## What the exercise asks
Set down all of the records exactly.

## Provided records
====
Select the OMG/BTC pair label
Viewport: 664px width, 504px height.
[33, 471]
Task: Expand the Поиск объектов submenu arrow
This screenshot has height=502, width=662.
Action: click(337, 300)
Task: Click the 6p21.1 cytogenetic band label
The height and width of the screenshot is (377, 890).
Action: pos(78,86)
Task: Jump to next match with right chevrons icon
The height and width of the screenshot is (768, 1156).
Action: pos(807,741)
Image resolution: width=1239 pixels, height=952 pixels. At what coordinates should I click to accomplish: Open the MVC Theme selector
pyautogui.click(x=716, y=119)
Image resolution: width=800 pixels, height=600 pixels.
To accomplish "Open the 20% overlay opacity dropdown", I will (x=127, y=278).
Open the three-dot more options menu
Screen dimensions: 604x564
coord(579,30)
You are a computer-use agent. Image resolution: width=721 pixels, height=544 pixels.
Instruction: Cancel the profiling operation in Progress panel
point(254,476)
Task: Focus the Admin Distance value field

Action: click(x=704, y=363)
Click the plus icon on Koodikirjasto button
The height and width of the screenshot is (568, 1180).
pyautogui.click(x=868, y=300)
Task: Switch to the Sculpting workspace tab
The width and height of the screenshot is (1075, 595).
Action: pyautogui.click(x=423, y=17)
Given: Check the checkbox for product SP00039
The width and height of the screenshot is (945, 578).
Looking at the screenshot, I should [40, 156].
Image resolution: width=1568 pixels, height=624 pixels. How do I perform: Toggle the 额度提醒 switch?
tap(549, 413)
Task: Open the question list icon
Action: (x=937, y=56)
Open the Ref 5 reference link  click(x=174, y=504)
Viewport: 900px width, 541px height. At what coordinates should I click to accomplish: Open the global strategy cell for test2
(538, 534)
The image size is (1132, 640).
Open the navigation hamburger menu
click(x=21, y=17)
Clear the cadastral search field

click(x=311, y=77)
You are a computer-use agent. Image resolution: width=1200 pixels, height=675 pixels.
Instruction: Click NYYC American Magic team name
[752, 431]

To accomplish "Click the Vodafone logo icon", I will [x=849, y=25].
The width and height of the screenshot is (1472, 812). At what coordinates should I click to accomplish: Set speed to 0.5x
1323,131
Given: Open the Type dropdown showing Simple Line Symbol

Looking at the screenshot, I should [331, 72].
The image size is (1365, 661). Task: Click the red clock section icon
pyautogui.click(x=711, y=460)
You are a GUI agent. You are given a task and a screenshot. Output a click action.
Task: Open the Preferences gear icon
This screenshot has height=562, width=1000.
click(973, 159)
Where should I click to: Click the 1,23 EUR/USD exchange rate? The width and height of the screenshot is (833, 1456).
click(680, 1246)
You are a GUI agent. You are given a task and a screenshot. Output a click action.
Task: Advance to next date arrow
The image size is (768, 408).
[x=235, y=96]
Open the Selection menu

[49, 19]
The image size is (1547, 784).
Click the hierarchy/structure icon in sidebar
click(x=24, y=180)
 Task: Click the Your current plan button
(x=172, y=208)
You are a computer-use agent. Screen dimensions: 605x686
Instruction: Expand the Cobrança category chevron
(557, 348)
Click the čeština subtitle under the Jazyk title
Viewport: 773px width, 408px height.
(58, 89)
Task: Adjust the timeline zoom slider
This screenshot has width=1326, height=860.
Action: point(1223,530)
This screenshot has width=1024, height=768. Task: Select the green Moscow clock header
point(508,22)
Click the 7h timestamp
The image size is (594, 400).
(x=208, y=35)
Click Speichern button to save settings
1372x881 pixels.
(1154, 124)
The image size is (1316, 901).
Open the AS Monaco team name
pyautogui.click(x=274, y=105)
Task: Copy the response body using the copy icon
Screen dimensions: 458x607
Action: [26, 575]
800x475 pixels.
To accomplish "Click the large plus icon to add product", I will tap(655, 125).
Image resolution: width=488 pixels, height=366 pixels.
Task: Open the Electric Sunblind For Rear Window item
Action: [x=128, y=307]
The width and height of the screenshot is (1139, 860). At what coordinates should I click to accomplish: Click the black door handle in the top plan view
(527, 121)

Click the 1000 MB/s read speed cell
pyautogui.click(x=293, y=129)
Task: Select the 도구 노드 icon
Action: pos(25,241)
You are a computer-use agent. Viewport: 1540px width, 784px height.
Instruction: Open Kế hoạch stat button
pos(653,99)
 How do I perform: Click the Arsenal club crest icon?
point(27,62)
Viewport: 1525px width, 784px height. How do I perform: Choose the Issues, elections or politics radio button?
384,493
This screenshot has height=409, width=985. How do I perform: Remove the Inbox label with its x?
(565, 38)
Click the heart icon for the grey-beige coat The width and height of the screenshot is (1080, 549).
====
## Answer to this exercise
Select the OMG/BTC pair label
Viewport: 664px width, 504px height.
[33, 471]
Task: Expand the Поиск объектов submenu arrow
This screenshot has height=502, width=662.
Action: click(337, 300)
Task: Click the 6p21.1 cytogenetic band label
The height and width of the screenshot is (377, 890).
Action: pos(78,86)
Task: Jump to next match with right chevrons icon
The height and width of the screenshot is (768, 1156).
Action: pos(807,741)
Image resolution: width=1239 pixels, height=952 pixels. At what coordinates should I click to accomplish: Open the MVC Theme selector
pyautogui.click(x=716, y=119)
Image resolution: width=800 pixels, height=600 pixels.
To accomplish "Open the 20% overlay opacity dropdown", I will (x=127, y=278).
Open the three-dot more options menu
Screen dimensions: 604x564
coord(579,30)
You are a computer-use agent. Image resolution: width=721 pixels, height=544 pixels.
Instruction: Cancel the profiling operation in Progress panel
point(254,476)
Task: Focus the Admin Distance value field

Action: click(x=704, y=363)
Click the plus icon on Koodikirjasto button
The height and width of the screenshot is (568, 1180).
pyautogui.click(x=868, y=300)
Task: Switch to the Sculpting workspace tab
The width and height of the screenshot is (1075, 595).
Action: pyautogui.click(x=423, y=17)
Given: Check the checkbox for product SP00039
The width and height of the screenshot is (945, 578).
Looking at the screenshot, I should [40, 156].
Image resolution: width=1568 pixels, height=624 pixels. How do I perform: Toggle the 额度提醒 switch?
tap(549, 413)
Task: Open the question list icon
Action: (x=937, y=56)
Open the Ref 5 reference link  click(x=174, y=504)
Viewport: 900px width, 541px height. At what coordinates should I click to accomplish: Open the global strategy cell for test2
(538, 534)
The image size is (1132, 640).
Open the navigation hamburger menu
click(x=21, y=17)
Clear the cadastral search field

click(x=311, y=77)
You are a computer-use agent. Image resolution: width=1200 pixels, height=675 pixels.
Instruction: Click NYYC American Magic team name
[752, 431]

To accomplish "Click the Vodafone logo icon", I will [x=849, y=25].
The width and height of the screenshot is (1472, 812). At what coordinates should I click to accomplish: Set speed to 0.5x
1323,131
Given: Open the Type dropdown showing Simple Line Symbol

Looking at the screenshot, I should [331, 72].
The image size is (1365, 661). Task: Click the red clock section icon
pyautogui.click(x=711, y=460)
You are a GUI agent. You are given a task and a screenshot. Output a click action.
Task: Open the Preferences gear icon
This screenshot has height=562, width=1000.
click(973, 159)
Where should I click to: Click the 1,23 EUR/USD exchange rate? The width and height of the screenshot is (833, 1456).
click(680, 1246)
You are a GUI agent. You are given a task and a screenshot. Output a click action.
Task: Advance to next date arrow
The image size is (768, 408).
[x=235, y=96]
Open the Selection menu

[49, 19]
The image size is (1547, 784).
Click the hierarchy/structure icon in sidebar
click(x=24, y=180)
 Task: Click the Your current plan button
(x=172, y=208)
You are a computer-use agent. Screen dimensions: 605x686
Instruction: Expand the Cobrança category chevron
(557, 348)
Click the čeština subtitle under the Jazyk title
Viewport: 773px width, 408px height.
(58, 89)
Task: Adjust the timeline zoom slider
This screenshot has width=1326, height=860.
Action: point(1223,530)
This screenshot has width=1024, height=768. Task: Select the green Moscow clock header
point(508,22)
Click the 7h timestamp
The image size is (594, 400).
(x=208, y=35)
Click Speichern button to save settings
1372x881 pixels.
(1154, 124)
The image size is (1316, 901).
Open the AS Monaco team name
pyautogui.click(x=274, y=105)
Task: Copy the response body using the copy icon
Screen dimensions: 458x607
Action: [26, 575]
800x475 pixels.
To accomplish "Click the large plus icon to add product", I will tap(655, 125).
Image resolution: width=488 pixels, height=366 pixels.
Task: Open the Electric Sunblind For Rear Window item
Action: [x=128, y=307]
The width and height of the screenshot is (1139, 860). At what coordinates should I click to accomplish: Click the black door handle in the top plan view
(527, 121)

Click the 1000 MB/s read speed cell
pyautogui.click(x=293, y=129)
Task: Select the 도구 노드 icon
Action: pos(25,241)
You are a computer-use agent. Viewport: 1540px width, 784px height.
Instruction: Open Kế hoạch stat button
pos(653,99)
 How do I perform: Click the Arsenal club crest icon?
point(27,62)
Viewport: 1525px width, 784px height. How do I perform: Choose the Issues, elections or politics radio button?
384,493
This screenshot has height=409, width=985. How do I perform: Remove the Inbox label with its x?
(565, 38)
Click the heart icon for the grey-beige coat The width and height of the screenshot is (1080, 549).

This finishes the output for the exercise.